• Problem statement: Would you transcribe each entry precisely as it stands, setting aside any images?

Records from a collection
==*==

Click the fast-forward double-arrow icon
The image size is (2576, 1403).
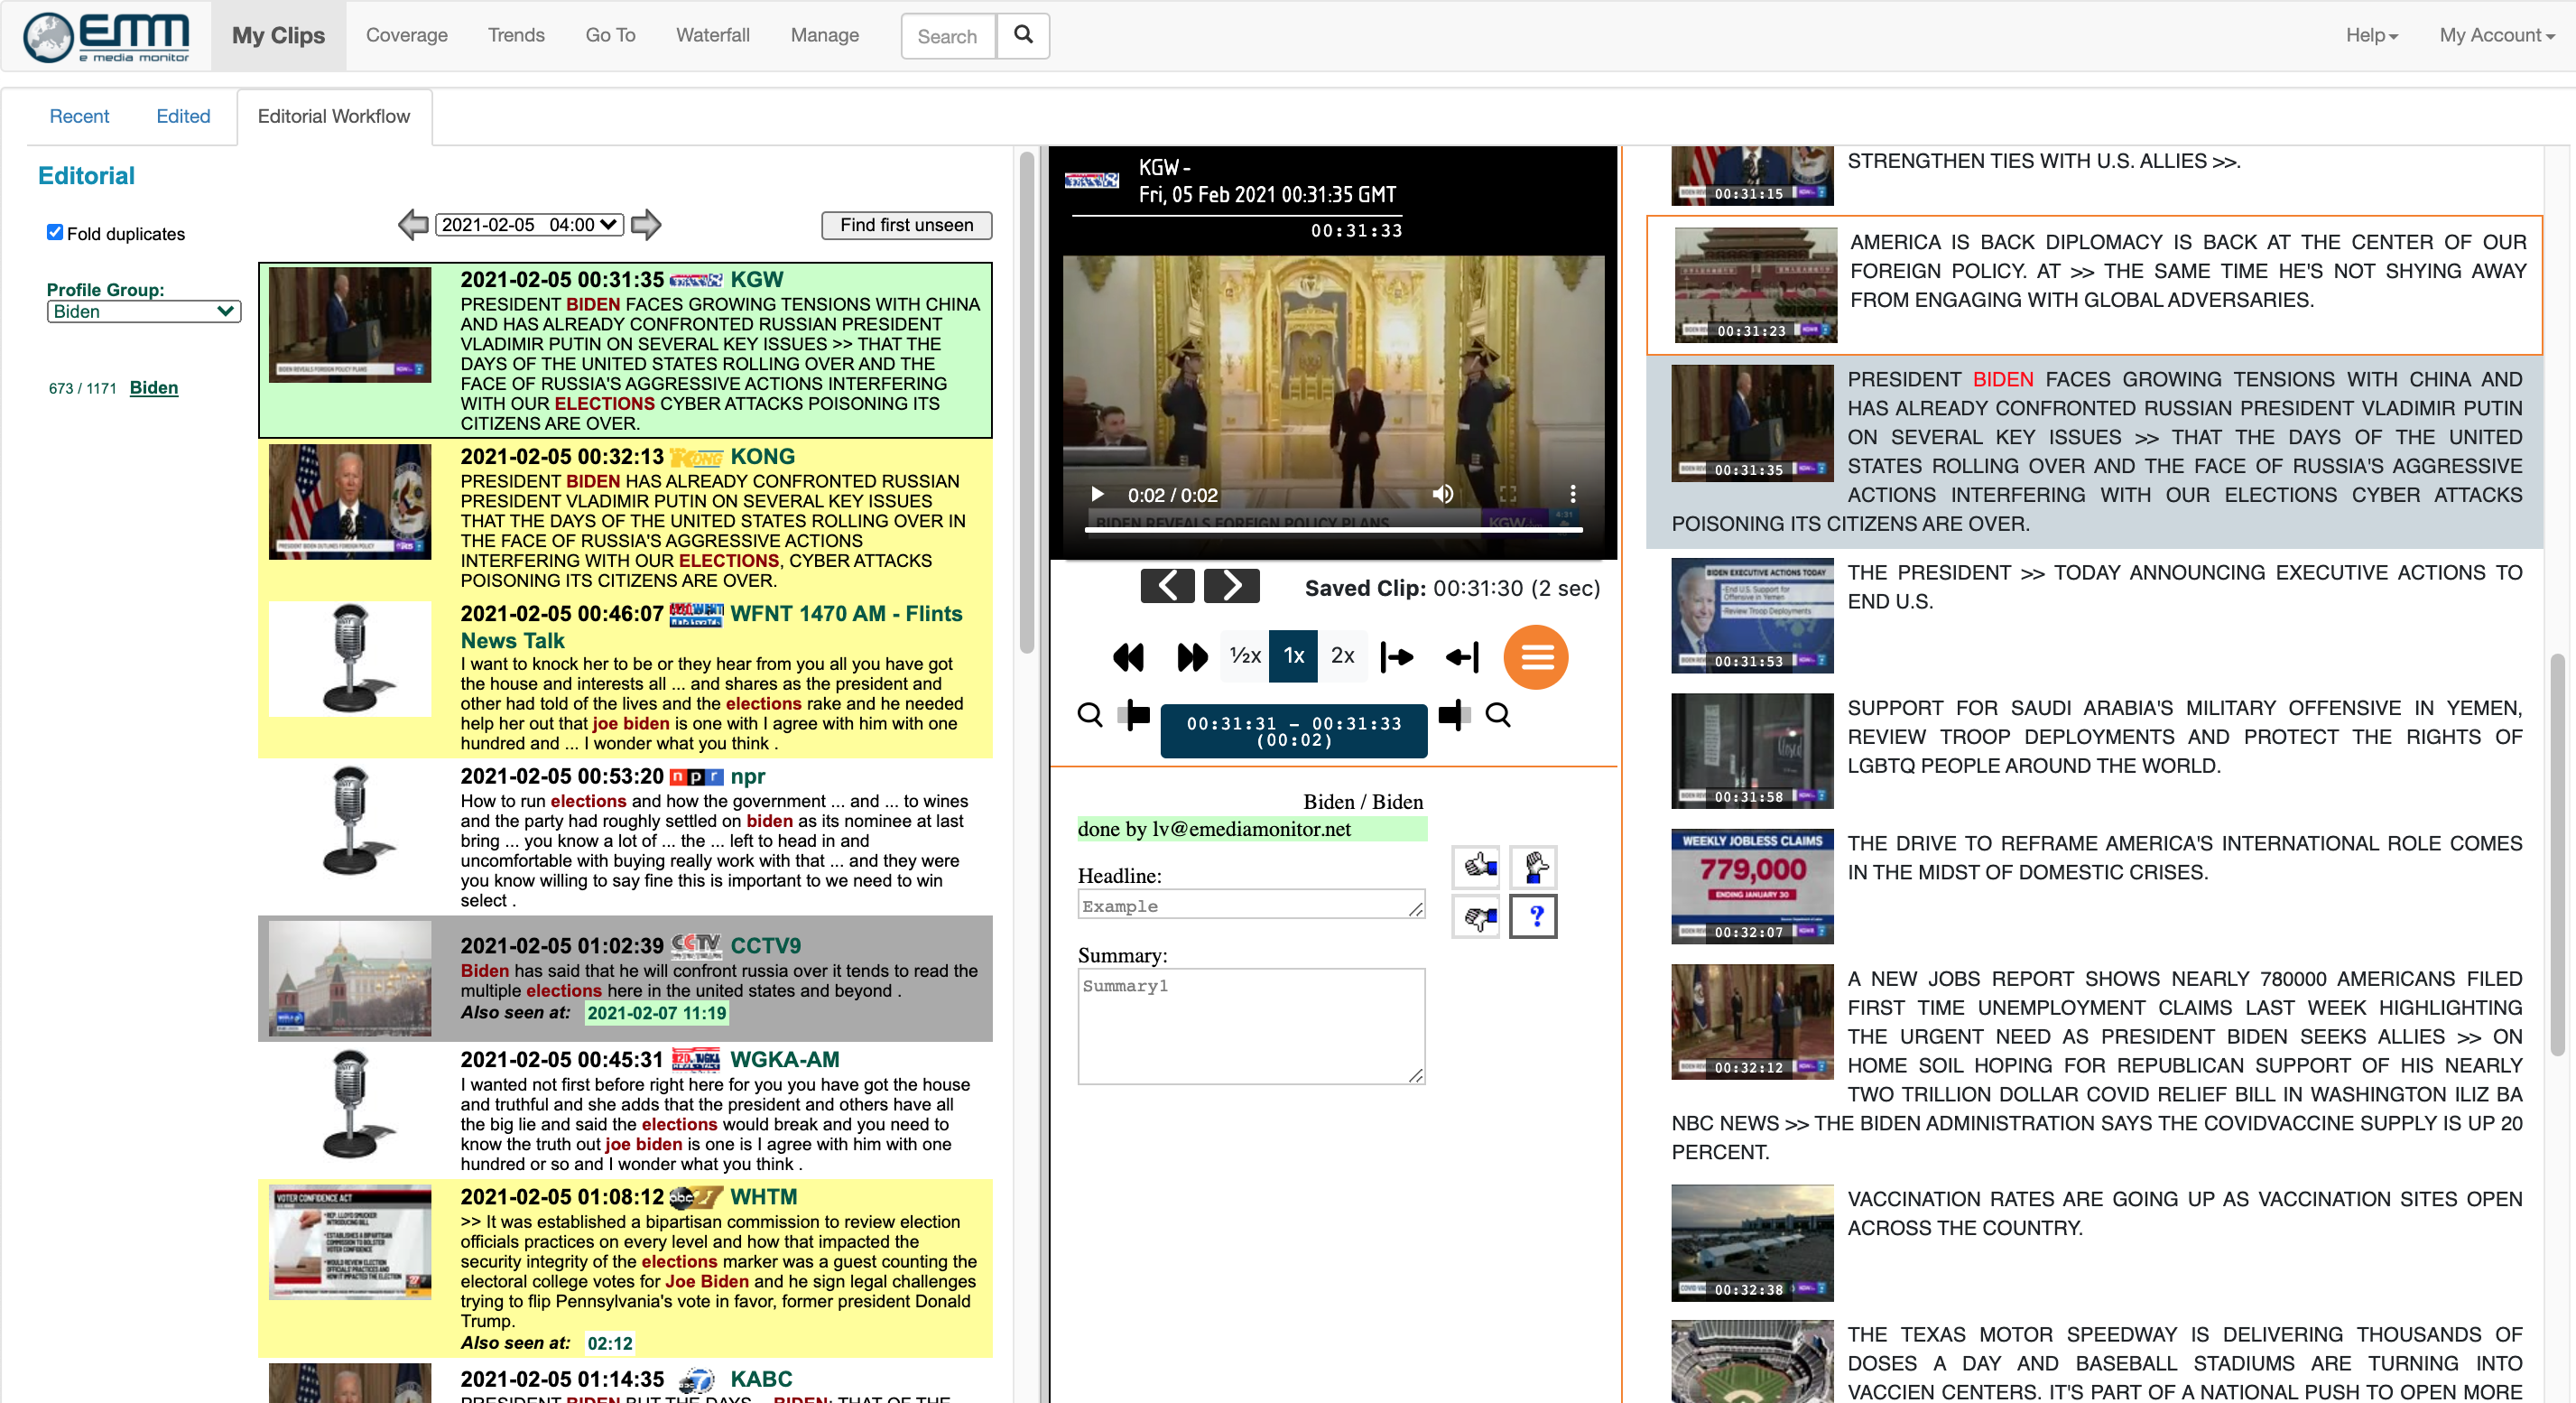1191,657
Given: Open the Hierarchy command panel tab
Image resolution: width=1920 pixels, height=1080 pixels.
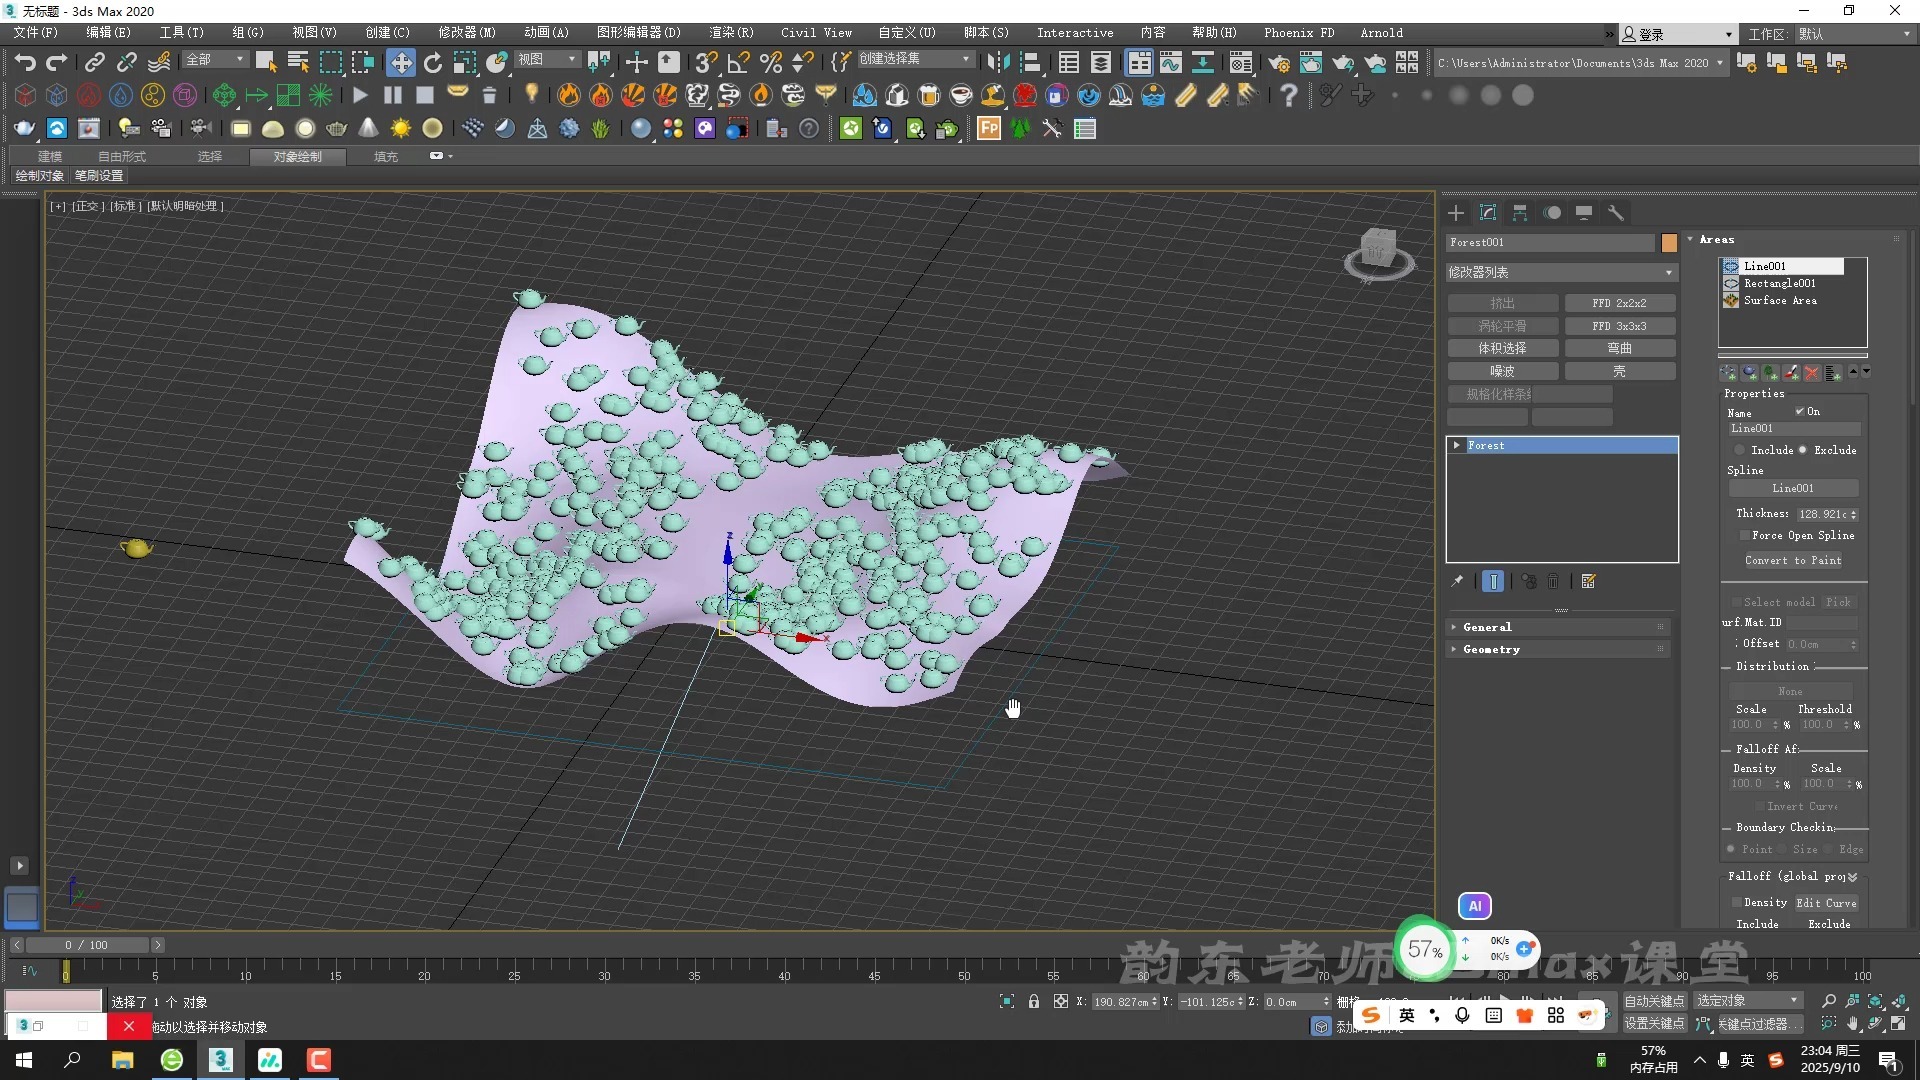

==*==

• Written answer:
Click the fast-forward double-arrow icon
The image size is (2576, 1403).
1191,657
Given: Open the Hierarchy command panel tab
Image resolution: width=1920 pixels, height=1080 pixels.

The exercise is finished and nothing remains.